* _WHAT IS NEEDED_
Answer from the text on Luke below:
(a) Which verse does Jesus quote when Satan tempts him with food?
(b) Which passage is cited for the claim that everyone today needs Jesus' message because of sin?
(c) How long was Israel tested in the wilderness after the Exodus?

* _TEXT SHOWN_
────────────────────
Luke’s emphasis on social outcasts, women, and foreigners is evident here. But at the same time, Jesus’ message was for all that would receive it, even the Jews. The problem with the Jews though is they did not perceive themselves to be in need of a message for the downtrodden because they believed they had it all together. The ones that did receive it though were not from Jesus’ people, rather precisely the ones that Isaiah 61 speaks of. The truth of the matter is that everyone even today needs Jesus’ message because of sin (Romans 3:21-25). The question though is whether or not one will acknowledge that. One can be like the people of Nazareth and outright reject it or be like those from other towns and receive it gladly.

Lord, you bring good news! Let me receive it with arms wide open!

Luke 4:1-13: Jesus’ Temptation

Read: Luke 4:1-13
Jesus’ temptation is an interesting episode in the scriptures. Here, Satan comes to Jesus while Jesus was in the wilderness fasting for 40 days, which resulted in hunger. Satan tempts Jesus with food to appease his hunger, but Jesus quotes from Deuteronomy 8:3. In the context of Deuteronomy, Moses is reminding Israel of the testing that they went through in the wilderness for 40 years after the Exodus. God used this time to shape Israel such that they realized in their humility that they were utterly dependent upon God for their well being – even something as simple as food. It was God that provided manna everyday for Israel. When Jesus came to earth, he submitted himself to the will of the Father and became obedient to God’s will (Philippians 2:1-11). While he was more than capable of turning stones to bread, he chose not to out of a desire to remain humble.
────────────────────
* _GIVEN ENTRIES_
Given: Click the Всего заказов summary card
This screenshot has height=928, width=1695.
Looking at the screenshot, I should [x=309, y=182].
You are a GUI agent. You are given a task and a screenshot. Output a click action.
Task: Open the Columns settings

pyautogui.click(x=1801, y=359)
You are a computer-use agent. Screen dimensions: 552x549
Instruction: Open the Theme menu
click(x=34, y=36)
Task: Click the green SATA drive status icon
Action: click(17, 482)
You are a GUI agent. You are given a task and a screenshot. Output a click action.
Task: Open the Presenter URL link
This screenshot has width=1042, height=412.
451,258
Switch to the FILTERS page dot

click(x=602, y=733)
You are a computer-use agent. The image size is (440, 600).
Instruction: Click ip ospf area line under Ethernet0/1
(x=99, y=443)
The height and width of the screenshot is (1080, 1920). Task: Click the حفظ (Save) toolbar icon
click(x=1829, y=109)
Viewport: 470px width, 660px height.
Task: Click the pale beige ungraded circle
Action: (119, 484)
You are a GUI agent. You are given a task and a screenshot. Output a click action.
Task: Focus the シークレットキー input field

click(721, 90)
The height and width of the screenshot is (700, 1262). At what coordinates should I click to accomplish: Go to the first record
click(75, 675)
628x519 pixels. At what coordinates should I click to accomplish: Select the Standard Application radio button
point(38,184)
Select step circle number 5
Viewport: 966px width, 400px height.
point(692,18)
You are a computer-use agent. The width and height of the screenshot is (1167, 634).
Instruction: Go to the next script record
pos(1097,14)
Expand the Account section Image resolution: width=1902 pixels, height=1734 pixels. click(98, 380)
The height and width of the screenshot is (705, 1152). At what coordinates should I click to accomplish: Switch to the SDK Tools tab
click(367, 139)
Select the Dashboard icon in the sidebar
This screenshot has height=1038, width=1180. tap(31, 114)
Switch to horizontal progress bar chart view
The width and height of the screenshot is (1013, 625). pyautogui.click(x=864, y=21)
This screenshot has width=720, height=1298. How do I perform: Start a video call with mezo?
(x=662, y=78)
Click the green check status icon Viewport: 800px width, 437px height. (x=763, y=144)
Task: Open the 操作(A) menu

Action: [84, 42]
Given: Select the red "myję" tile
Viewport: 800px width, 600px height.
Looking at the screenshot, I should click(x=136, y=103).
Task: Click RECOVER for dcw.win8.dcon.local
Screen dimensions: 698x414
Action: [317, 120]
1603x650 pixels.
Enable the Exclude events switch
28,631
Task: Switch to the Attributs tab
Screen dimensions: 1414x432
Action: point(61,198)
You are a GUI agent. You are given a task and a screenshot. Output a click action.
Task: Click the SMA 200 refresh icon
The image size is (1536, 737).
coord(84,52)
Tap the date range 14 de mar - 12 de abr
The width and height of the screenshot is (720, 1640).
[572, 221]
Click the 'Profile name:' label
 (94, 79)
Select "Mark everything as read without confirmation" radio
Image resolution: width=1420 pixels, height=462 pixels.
────────────────────
* _RESULT OF THIS TASK_
(a) Deuteronomy 8:3
(b) Romans 3:21-25
(c) 40 years